--- BEGIN ROWS ---
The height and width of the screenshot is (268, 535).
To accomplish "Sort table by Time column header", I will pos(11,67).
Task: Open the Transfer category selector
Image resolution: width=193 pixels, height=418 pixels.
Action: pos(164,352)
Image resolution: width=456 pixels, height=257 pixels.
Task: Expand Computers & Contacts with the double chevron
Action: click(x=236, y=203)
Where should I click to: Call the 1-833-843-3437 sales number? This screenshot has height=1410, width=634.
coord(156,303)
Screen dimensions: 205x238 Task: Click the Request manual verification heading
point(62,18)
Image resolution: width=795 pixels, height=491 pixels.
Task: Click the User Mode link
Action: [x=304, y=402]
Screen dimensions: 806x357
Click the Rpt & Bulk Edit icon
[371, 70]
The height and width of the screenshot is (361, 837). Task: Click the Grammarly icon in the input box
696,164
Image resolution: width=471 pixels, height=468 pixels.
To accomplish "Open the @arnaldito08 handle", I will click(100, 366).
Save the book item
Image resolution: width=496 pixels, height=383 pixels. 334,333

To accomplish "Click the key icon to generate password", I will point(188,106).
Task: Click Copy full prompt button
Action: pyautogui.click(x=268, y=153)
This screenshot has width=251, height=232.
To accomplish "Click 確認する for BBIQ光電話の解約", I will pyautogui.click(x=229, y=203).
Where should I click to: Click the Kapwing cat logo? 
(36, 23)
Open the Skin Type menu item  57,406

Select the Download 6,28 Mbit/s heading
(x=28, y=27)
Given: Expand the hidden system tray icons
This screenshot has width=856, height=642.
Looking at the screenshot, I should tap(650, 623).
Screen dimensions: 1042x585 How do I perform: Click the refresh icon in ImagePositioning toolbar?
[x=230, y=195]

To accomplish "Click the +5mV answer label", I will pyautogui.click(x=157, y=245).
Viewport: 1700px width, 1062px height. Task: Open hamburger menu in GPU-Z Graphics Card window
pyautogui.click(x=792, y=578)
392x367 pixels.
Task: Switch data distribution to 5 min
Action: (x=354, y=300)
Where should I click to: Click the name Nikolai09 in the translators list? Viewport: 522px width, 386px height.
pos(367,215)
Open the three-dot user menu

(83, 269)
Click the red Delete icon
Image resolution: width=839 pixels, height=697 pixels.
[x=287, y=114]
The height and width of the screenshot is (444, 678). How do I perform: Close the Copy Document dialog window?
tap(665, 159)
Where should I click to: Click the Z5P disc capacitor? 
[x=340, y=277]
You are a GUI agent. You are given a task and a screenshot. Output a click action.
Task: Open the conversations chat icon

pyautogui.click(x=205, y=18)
--- END ROWS ---
» **GIVEN INSTRUCTION**:
Show every line of the listing above that contains the string "perform". Case counts.

» **SOLUTION**:
Screen dimensions: 1042x585 How do I perform: Click the refresh icon in ImagePositioning toolbar?
The height and width of the screenshot is (444, 678). How do I perform: Close the Copy Document dialog window?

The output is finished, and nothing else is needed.